Given records:
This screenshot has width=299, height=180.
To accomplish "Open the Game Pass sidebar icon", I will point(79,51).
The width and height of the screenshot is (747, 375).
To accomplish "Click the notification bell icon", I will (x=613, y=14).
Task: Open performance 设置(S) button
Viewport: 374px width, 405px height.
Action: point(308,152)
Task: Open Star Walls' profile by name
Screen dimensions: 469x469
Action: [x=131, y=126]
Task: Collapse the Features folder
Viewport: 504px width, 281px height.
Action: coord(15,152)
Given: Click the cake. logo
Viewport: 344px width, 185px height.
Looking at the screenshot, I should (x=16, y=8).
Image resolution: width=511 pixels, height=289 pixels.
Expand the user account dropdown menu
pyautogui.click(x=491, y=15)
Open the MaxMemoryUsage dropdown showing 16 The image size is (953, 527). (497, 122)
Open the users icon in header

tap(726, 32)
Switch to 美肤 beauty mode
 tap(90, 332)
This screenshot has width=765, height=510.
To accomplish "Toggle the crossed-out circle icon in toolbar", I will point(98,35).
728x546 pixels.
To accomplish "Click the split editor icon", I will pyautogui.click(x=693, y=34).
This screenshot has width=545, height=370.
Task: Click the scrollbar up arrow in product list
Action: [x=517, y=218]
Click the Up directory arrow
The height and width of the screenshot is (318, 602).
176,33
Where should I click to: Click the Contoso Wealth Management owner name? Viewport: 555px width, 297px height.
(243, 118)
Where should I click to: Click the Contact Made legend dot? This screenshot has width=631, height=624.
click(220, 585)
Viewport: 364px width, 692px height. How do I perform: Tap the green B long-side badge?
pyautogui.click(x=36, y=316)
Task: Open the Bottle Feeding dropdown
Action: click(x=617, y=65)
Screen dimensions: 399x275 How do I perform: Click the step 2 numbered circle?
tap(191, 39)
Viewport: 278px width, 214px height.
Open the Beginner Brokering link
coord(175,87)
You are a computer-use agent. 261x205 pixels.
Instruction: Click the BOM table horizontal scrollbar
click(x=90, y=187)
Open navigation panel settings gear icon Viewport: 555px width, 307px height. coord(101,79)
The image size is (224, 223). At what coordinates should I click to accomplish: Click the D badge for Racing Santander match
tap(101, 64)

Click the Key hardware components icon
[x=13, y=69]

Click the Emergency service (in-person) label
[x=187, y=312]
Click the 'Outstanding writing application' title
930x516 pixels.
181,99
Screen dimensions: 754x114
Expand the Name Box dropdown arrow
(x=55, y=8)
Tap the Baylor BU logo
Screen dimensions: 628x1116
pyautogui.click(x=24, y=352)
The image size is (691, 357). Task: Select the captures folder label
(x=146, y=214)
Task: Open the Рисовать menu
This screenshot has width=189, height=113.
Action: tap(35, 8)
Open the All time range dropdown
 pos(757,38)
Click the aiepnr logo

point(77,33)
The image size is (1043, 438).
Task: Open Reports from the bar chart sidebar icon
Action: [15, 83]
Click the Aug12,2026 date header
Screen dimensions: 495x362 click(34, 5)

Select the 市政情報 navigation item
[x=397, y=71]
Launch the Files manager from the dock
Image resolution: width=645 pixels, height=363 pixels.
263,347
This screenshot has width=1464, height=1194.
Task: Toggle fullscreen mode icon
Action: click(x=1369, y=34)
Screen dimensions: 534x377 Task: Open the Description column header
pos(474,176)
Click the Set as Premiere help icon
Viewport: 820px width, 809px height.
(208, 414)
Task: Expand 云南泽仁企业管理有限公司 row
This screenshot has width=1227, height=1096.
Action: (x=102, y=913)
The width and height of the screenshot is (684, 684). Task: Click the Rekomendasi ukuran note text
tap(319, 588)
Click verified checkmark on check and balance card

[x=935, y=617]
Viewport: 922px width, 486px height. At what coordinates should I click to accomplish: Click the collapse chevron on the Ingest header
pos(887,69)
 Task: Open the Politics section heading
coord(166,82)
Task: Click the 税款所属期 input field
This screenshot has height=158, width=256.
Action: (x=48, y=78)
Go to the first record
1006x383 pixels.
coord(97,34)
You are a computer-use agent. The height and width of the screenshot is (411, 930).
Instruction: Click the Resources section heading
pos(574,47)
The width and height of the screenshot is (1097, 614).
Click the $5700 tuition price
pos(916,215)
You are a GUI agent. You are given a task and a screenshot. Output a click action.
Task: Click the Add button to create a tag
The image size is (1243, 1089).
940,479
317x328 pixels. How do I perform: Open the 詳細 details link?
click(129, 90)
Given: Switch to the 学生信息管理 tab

Work required: Using the data above, reproduce exactly the lines between those holding "The image size is (224, 223)." and "Screen dimensions: 754x114", inclusive, and no others.

Solution for this task:
The image size is (224, 223). At what coordinates should I click to accomplish: Click the D badge for Racing Santander match
tap(101, 64)

Click the Key hardware components icon
[x=13, y=69]

Click the Emergency service (in-person) label
[x=187, y=312]
Click the 'Outstanding writing application' title
930x516 pixels.
181,99
Screen dimensions: 754x114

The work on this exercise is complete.